■ WHAT THE TASK REQUIRES ■
Revise the records below by replacing every "magnifier" with "magnifying glass" and leaving everything else unchanged.

[Entries for locating text and elements]
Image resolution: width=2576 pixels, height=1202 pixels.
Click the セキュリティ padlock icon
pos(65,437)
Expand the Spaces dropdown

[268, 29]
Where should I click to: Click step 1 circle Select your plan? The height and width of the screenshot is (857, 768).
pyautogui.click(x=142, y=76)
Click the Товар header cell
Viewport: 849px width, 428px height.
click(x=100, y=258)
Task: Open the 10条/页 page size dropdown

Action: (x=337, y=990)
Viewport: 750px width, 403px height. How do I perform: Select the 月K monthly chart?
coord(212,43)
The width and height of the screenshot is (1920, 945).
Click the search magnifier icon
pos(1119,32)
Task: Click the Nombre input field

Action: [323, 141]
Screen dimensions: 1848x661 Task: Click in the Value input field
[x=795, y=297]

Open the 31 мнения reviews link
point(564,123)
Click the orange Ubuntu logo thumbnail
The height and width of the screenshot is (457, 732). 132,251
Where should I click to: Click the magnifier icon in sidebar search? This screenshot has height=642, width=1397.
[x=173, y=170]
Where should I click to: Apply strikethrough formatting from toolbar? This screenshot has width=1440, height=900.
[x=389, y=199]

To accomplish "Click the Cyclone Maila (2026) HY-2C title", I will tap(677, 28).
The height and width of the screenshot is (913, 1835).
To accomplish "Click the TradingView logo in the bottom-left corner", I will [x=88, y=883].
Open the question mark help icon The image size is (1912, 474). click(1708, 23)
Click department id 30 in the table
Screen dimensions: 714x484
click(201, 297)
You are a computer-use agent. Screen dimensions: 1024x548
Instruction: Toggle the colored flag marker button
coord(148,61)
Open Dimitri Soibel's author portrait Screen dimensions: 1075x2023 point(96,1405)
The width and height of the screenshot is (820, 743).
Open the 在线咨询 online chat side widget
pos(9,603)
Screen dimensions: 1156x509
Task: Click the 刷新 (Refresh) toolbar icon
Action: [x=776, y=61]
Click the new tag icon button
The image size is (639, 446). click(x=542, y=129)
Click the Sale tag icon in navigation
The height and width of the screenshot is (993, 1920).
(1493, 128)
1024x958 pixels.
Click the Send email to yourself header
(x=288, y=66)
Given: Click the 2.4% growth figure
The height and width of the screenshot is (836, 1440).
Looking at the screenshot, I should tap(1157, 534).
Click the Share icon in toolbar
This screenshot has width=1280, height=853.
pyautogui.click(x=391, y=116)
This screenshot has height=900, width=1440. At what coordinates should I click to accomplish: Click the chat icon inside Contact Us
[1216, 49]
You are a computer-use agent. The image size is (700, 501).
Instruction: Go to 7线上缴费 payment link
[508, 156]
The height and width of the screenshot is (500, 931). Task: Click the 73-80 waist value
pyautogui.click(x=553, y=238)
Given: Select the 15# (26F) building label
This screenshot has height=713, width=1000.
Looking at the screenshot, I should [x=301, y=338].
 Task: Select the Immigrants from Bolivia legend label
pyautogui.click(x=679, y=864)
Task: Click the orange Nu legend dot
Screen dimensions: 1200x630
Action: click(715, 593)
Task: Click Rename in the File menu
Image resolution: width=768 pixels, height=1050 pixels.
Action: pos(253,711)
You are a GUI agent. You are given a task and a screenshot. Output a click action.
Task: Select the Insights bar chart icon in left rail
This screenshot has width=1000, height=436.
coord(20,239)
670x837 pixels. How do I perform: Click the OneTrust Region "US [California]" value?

■ OUTPUT FOR THIS TASK ■
Image resolution: width=2576 pixels, height=1202 pixels.
Click the セキュリティ padlock icon
pos(65,437)
Expand the Spaces dropdown

[268, 29]
Where should I click to: Click step 1 circle Select your plan? The height and width of the screenshot is (857, 768).
pyautogui.click(x=142, y=76)
Click the Товар header cell
Viewport: 849px width, 428px height.
click(x=100, y=258)
Task: Open the 10条/页 page size dropdown

Action: (x=337, y=990)
Viewport: 750px width, 403px height. How do I perform: Select the 月K monthly chart?
coord(212,43)
The width and height of the screenshot is (1920, 945).
Click the search magnifying glass icon
pos(1119,32)
Task: Click the Nombre input field

Action: [323, 141]
Screen dimensions: 1848x661 Task: Click in the Value input field
[x=795, y=297]

Open the 31 мнения reviews link
point(564,123)
Click the orange Ubuntu logo thumbnail
The height and width of the screenshot is (457, 732). 132,251
Where should I click to: Click the magnifying glass icon in sidebar search? This screenshot has height=642, width=1397.
[x=173, y=170]
Where should I click to: Apply strikethrough formatting from toolbar? This screenshot has width=1440, height=900.
[x=389, y=199]

To accomplish "Click the Cyclone Maila (2026) HY-2C title", I will tap(677, 28).
The height and width of the screenshot is (913, 1835).
To accomplish "Click the TradingView logo in the bottom-left corner", I will [x=88, y=883].
Open the question mark help icon The image size is (1912, 474). click(1708, 23)
Click department id 30 in the table
Screen dimensions: 714x484
click(201, 297)
You are a computer-use agent. Screen dimensions: 1024x548
Instruction: Toggle the colored flag marker button
coord(148,61)
Open Dimitri Soibel's author portrait Screen dimensions: 1075x2023 point(96,1405)
The width and height of the screenshot is (820, 743).
Open the 在线咨询 online chat side widget
pos(9,603)
Screen dimensions: 1156x509
Task: Click the 刷新 (Refresh) toolbar icon
Action: [x=776, y=61]
Click the new tag icon button
The image size is (639, 446). click(x=542, y=129)
Click the Sale tag icon in navigation
The height and width of the screenshot is (993, 1920).
(1493, 128)
1024x958 pixels.
Click the Send email to yourself header
(x=288, y=66)
Given: Click the 2.4% growth figure
The height and width of the screenshot is (836, 1440).
Looking at the screenshot, I should tap(1157, 534).
Click the Share icon in toolbar
This screenshot has width=1280, height=853.
pyautogui.click(x=391, y=116)
This screenshot has height=900, width=1440. At what coordinates should I click to accomplish: Click the chat icon inside Contact Us
[1216, 49]
You are a computer-use agent. The image size is (700, 501).
Instruction: Go to 7线上缴费 payment link
[508, 156]
The height and width of the screenshot is (500, 931). Task: Click the 73-80 waist value
pyautogui.click(x=553, y=238)
Given: Select the 15# (26F) building label
This screenshot has height=713, width=1000.
Looking at the screenshot, I should [x=301, y=338].
 Task: Select the Immigrants from Bolivia legend label
pyautogui.click(x=679, y=864)
Task: Click the orange Nu legend dot
Screen dimensions: 1200x630
Action: click(715, 593)
Task: Click Rename in the File menu
Image resolution: width=768 pixels, height=1050 pixels.
Action: pos(253,711)
You are a GUI agent. You are given a task and a screenshot. Output a click action.
Task: Select the Insights bar chart icon in left rail
This screenshot has width=1000, height=436.
coord(20,239)
670x837 pixels. How do I perform: Click the OneTrust Region "US [California]" value?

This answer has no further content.